FORMER president and now Manila Mayor Joseph “Erap” Estrada caused delay in implementation of the first Armed Forces of the Philippines (AFP) modernization law when he diverted P5.4 billion in seed money intended for makeover of the military to wage an all-out war against the Moro National Liberation Front (MNLF), according to a former Cabinet member.
Rafael Alunan 3rd, who served as Interior secretary under the Ramos administration, on Monday disclosed that the P5.4 billion was withdrawn by then-Budget Secretary Benjamin Diokno in several tranches at a time when there was a running conflict with the MNLF
“The P5.4 billion was used by Erap in 2000 to wage a war against the MNLF, and there is a paper trail to show that [Diokno] withdrew the P5.4 billion in several tranches within a period when war was being waged against the MNLF,” Alunan told the weekly Kapihan sa Manila Hotel forum.
Former President Fidel Ramos initiated the original modernization law or Republic Act (RA) 7898, which was signed in 1995.
Alunan explained that the Ramos administration had planned to sell Fort Bonifacio but was pushed back by the Asian financial crisis.
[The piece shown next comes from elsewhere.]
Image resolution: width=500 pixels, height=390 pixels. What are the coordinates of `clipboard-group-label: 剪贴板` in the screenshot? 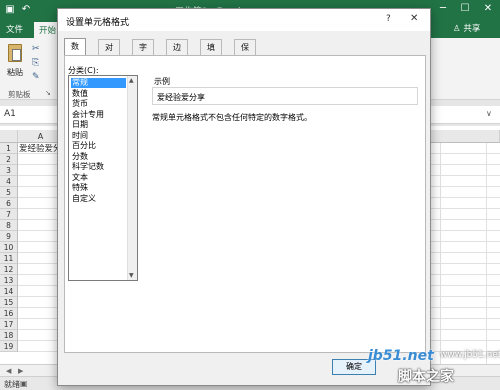 It's located at (20, 94).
“So what he [Ramos] did, he seeded the modernization fund with P5.4 billion, which was reported to incoming President Estrada in Camp Aguinaldo [in Quezon City]a few weeks before he [Estrada] assumed office,” he said.
Alunan added that since then, especially during the time of then-president and now Pampanga Rep. Gloria Macapagal-Arroyo, not enough effort was undertaken to beef up the AFP, Philippine Coast Guard and Bureau of Fisheries and Aquatic Resources.
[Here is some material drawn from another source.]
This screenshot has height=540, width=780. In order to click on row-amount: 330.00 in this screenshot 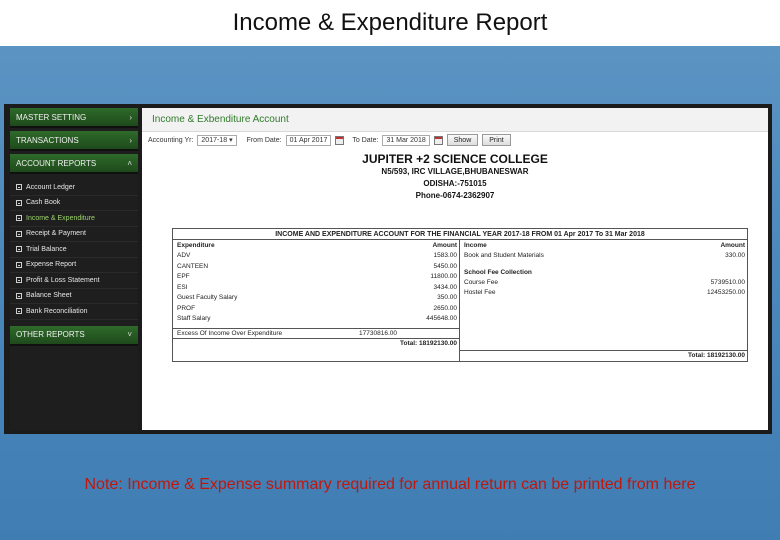, I will do `click(735, 256)`.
But unlike the Estrada and Arroyo administrations, he pointed out, President Benigno Aquino 3rd initiated actions when the disputed Scarborough Shoal off the coast of Zambales was taken by China and initiated as well the passage of RA 10349 or the New AFP Modernization Act, which was signed into law on December 11, 2012.
RA 10349 extended the modernization law by another 15 years and provided a P75-billion budget for the first five years of implementation or until 2017.
Funding would come from the yearly General Appropriations Act and in part from sale or lease of military camps as provided under the Bases Conversion Act.
Building a deterrent takes time and a lot of money, Alunan said, adding that in order for the country to build a credible defense, “we needed some like $2 billion a year or perhaps 10 to 15 years to reach that goal of credible deterrence.”
According to him, the Philippines, in the meantime, remains very vulnerable against an increasingly hostile China, which has occupied several of the disputed islands in the South China Sea (West Philippine Sea).
He said timely declaration by the Supreme Court that the Enhanced Defense Cooperation Agreement (EDCA) is constitutional has boosted ongoing efforts to professionalize and modernize the AFP.
“At a time when our backs are against the wall, EDCA is welcome because [we]need EDCA to help in the professionalization and modernization of the AFP, particularly in the area of inter-operability because the United States through their interaction will be able to upgrade our capabilities. So that’s a plus factor for us,” Alunan added.
EDCA is a 2014 agreement between the US and the Philippines that seeks to bolster the two countries’ alliance.
It is a supplementary agreement to the Visiting Forces Agreement (VFA).
EDCA would allow the United States to rotate troops in the country for extended stays and allow them as well to build and operate facilities on Philippine bases, both for Filipino and American soldiers.
It disallows the US though from establishing any permanent military bases.
The agreement also gives Filipino personnel access to American ships and planes.